- **Texto fuente**:
Sé que necesito aprender
a obedecer. Es lo que me construye por dentro. Renunciar a mis
deseos por amor a los deseos de Dios. Comenta el padre José Kentenich
al hablar de los jóvenes con los que comenzó a trabajar siendo un joven
sacerdote:
“La tarea consistía en
canalizar el afán de conquista que subyacía en la rebelión, y atarlo al carro
de la obediencia. Había que señalar que la obediencia no equivalía a
debilidad, sino que suponía una fuerza mayor, cumbre de una sana energía;
que suponía señalar que, en el caso de los jóvenes, dominar los instintos
significaba un pleno desarrollo de las fuerzas la obediencia”.
Cuando obedezco no me
vuelvo débil. Me hago más fuerte. Acojo los deseos de aquel que sabe mejor que
yo lo que me conviene. Aunque no lo entienda ni desee.

- **Extracto de datos**:
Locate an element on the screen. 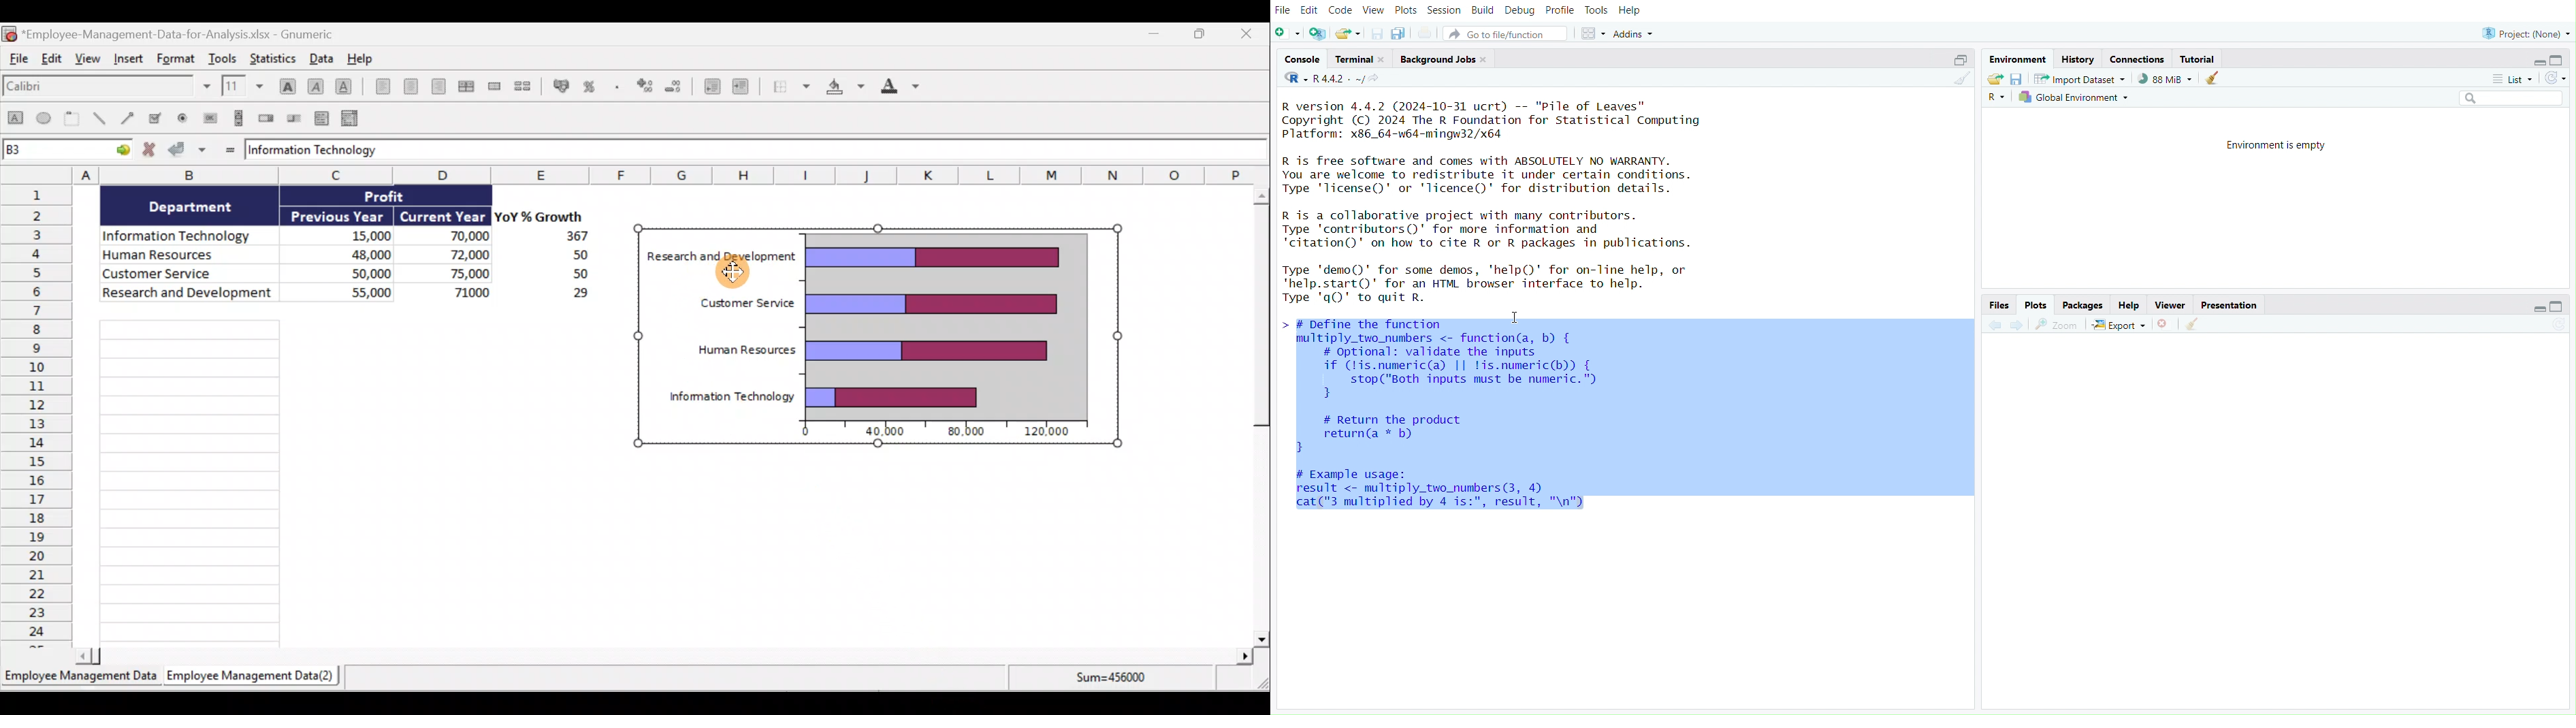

- **Ejercicio**:
Según el texto sobre la obediencia, ¿con quiénes comenzó a trabajar el padre José Kentenich siendo un joven sacerdote?

- **Respuesta correcta**:
Con jóvenes.